1

Lets say I created a hive table with partition column as year, month and day and if i delete the partition from hdfs, then result get reflected in hive table or not

Ani Menon
  • 27,209
  • 16
  • 105
  • 126
Dipak
  • 39
  • 2
  • 9
  • What do you mean by "delete the partition"? Delete all directories + files? delete only the sub-directories and put the files in the top directory? – David דודו Markovitz Mar 09 '17 at 07:23
  • Delete the all directories + files – Dipak Mar 09 '17 at 07:29
  • Possible duplicate of [How to update partition metadata in Hive , when partition data is manualy deleted from HDFS](http://stackoverflow.com/questions/21108251/how-to-update-partition-metadata-in-hive-when-partition-data-is-manualy-delete) – Remus Rusanu Mar 09 '17 at 07:32

2 Answers2

1

Yes.
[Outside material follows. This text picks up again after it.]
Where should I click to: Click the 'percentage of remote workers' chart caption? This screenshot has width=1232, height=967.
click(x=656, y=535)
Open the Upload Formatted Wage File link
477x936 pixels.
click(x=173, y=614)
The partition data will be gone.
The metastore will still hold the partition information (metadata) and you can see it using show partition mytable.
You can find the partitions need to be dropped using msck repair mytable.
You can drop the partitions using alter table mytable drop partition (...)

David דודו Markovitz
  • 42,900
  • 6
  • 64
  • 88
  • Yes, but that result will get reflected in hive table or not? – Dipak Mar 09 '17 at 07:32
  • off-course it will. How can you query a table and see data that does not exist any more? – David דודו Markovitz Mar 09 '17 at 07:33
  • Thanks!! It helps me to understand the partition deletion – Dipak Mar 09 '17 at 09:37
  • `msck repair` doesn't not reflect manually deleted folders in the metastore, it only adds partitions that are on HDFS but not in the metastore to the metastore. – cheseaux Jul 11 '17 at 13:38
  • @cheseaux - does not drop but does reflect. See my answer here https://stackoverflow.com/a/44931540/6336479 I have fixed this answer. Thanks – David דודו Markovitz Jul 11 '17 at 13:47
  • `This does not cause any issue` I also disagree with your point, see [this](https://stackoverflow.com/questions/37456932/aggregate-queries-fail-in-hive-if-partition-directory-doesnt-exist) for example. I also experimented a lot of issues with manually deleted partition files. See [my answer](https://stackoverflow.com/a/45036445/1852681) to a related question. – cheseaux Jul 11 '17 at 14:01
  • @cheseaux - you might got a point. Different engines, different versions, different bugs. – David דודו Markovitz Jul 11 '17 at 14:24
  • Superb !! By using msck repair mytable i can able to resolve my problem – Dipak Nov 15 '18 at 12:23
0

Hive table will still show the partitions, you will have to either drop the partitions deleted on HDFS manually (or drop and re-create table) and run MSCK.

Commands:

If you intend to alter the table and drop all deleted partitions-

ALTER TABLE table_name DROP [IF EXISTS] PARTITION partition_spec[, PARTITION partition_spec, ...]
  [IGNORE PROTECTION] [PURGE];            -- (Note: PURGE available in Hive 1.2.0 and later, IGNORE PROTECTION not available 2.0.0 and later)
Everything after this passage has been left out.